Task statement: Find and copy each line of the records where the string "axis" shows up.

Records for processing:
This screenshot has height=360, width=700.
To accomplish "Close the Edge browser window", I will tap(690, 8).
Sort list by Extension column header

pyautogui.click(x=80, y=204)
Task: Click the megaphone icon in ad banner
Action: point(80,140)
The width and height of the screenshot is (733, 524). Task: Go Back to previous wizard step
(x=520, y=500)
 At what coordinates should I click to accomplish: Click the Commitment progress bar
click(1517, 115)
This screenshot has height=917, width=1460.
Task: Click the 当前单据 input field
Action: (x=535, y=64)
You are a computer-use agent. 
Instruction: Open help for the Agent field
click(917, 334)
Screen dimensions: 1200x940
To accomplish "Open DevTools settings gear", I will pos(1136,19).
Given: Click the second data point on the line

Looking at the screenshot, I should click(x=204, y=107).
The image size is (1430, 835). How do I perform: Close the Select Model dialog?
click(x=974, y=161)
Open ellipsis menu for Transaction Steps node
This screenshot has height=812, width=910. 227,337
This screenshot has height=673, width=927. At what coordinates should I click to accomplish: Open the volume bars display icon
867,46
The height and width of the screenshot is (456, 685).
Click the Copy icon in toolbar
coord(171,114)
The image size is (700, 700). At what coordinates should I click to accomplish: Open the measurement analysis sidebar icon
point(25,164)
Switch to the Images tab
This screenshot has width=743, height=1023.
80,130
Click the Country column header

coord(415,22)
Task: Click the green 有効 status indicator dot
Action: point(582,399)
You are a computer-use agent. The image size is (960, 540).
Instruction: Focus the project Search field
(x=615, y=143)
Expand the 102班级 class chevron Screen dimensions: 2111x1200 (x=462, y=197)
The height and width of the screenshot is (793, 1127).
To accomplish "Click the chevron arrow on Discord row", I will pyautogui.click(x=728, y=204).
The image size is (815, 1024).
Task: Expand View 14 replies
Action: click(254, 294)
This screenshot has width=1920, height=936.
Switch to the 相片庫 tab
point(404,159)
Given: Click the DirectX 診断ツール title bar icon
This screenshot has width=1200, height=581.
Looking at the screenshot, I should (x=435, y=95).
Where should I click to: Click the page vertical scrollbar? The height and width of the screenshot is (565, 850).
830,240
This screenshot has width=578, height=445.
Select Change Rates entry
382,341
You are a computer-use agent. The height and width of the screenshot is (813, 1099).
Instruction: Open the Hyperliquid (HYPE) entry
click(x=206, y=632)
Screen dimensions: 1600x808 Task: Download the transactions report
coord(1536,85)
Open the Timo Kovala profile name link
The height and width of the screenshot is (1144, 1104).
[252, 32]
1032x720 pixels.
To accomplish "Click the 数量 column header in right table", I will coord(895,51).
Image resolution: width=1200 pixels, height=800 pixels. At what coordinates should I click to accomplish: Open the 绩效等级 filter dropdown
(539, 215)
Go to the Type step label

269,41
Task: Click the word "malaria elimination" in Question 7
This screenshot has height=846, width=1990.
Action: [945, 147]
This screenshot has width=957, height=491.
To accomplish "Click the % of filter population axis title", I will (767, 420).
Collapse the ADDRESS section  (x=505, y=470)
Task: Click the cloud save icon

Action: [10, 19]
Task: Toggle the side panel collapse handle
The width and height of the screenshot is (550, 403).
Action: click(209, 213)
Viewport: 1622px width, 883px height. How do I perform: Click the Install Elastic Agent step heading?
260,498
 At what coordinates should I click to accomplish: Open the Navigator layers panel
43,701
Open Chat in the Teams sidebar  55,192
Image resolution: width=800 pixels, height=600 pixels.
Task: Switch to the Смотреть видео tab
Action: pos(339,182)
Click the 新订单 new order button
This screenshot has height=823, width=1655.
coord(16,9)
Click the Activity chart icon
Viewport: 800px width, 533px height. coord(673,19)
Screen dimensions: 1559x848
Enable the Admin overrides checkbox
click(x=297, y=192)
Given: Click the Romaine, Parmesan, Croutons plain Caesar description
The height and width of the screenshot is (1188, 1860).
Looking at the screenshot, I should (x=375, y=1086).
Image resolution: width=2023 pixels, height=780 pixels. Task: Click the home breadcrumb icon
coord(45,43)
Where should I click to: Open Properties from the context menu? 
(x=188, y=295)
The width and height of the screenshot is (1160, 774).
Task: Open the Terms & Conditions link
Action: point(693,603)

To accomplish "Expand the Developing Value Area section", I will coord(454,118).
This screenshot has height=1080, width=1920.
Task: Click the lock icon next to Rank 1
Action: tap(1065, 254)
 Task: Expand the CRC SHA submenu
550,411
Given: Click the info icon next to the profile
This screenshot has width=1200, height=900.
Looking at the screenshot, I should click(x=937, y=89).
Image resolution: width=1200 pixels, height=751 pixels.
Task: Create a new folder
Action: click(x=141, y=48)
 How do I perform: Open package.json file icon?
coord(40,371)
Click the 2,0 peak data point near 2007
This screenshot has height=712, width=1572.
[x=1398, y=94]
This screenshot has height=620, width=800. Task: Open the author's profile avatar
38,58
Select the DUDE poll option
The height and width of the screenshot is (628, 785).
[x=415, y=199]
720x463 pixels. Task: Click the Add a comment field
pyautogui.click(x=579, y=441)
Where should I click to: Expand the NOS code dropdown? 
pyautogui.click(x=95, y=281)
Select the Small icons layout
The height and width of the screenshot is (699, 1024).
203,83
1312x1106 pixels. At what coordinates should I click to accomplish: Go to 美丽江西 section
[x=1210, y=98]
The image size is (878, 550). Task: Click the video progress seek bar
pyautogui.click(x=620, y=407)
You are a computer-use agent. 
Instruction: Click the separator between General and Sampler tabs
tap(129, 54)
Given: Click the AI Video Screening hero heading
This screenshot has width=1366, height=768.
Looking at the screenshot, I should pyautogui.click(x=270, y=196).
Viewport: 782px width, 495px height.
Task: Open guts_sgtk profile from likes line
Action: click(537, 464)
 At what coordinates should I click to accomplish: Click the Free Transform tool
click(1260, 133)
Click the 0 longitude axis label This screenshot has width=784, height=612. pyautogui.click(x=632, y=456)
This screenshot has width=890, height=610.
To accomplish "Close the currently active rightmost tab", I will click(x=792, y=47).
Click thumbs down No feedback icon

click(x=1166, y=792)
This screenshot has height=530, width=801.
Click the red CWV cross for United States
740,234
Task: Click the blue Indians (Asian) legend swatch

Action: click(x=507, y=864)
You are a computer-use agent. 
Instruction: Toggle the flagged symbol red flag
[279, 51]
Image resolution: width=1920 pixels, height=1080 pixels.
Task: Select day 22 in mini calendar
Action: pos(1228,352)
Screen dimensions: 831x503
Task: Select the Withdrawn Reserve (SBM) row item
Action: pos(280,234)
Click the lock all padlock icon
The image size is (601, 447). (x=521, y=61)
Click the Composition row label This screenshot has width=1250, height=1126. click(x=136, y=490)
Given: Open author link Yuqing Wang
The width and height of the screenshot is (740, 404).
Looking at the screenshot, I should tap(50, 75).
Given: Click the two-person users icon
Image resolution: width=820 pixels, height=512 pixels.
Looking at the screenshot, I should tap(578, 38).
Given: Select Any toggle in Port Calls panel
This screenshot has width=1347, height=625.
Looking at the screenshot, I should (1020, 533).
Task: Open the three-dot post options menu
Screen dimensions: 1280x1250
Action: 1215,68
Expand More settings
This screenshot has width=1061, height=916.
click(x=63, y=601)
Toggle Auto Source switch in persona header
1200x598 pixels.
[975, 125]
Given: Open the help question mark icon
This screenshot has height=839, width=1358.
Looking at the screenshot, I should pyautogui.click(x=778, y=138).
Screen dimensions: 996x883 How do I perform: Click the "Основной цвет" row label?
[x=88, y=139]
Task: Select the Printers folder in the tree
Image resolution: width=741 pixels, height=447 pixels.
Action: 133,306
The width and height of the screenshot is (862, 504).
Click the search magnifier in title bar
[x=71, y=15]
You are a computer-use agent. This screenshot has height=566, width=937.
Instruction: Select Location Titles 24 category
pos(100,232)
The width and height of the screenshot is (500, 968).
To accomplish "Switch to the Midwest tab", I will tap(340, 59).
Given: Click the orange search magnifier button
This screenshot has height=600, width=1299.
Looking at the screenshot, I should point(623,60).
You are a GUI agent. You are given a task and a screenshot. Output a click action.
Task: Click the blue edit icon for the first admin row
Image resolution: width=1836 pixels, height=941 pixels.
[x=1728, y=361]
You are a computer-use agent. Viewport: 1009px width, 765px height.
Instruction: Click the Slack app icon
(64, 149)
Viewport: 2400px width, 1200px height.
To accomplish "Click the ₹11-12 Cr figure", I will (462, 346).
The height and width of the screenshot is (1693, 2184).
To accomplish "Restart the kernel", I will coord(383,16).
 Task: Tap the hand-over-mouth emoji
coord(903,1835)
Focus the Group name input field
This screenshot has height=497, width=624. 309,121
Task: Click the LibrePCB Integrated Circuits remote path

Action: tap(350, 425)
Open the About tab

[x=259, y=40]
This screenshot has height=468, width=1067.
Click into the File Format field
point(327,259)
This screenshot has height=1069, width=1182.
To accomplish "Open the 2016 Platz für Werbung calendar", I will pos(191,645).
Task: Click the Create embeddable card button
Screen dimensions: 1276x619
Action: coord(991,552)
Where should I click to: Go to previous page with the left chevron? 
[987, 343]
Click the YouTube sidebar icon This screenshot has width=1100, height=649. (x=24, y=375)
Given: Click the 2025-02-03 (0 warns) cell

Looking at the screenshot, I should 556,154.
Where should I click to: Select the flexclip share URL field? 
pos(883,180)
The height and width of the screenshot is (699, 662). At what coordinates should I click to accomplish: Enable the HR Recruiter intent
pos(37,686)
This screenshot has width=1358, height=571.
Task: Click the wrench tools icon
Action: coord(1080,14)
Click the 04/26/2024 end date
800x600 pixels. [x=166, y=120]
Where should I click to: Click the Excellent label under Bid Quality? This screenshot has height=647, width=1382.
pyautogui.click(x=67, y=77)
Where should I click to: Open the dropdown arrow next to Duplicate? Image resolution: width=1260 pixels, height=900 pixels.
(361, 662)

Response:
To accomplish "Click the % of filter population axis title", I will (767, 420).
Click the 0 longitude axis label This screenshot has width=784, height=612. pyautogui.click(x=632, y=456)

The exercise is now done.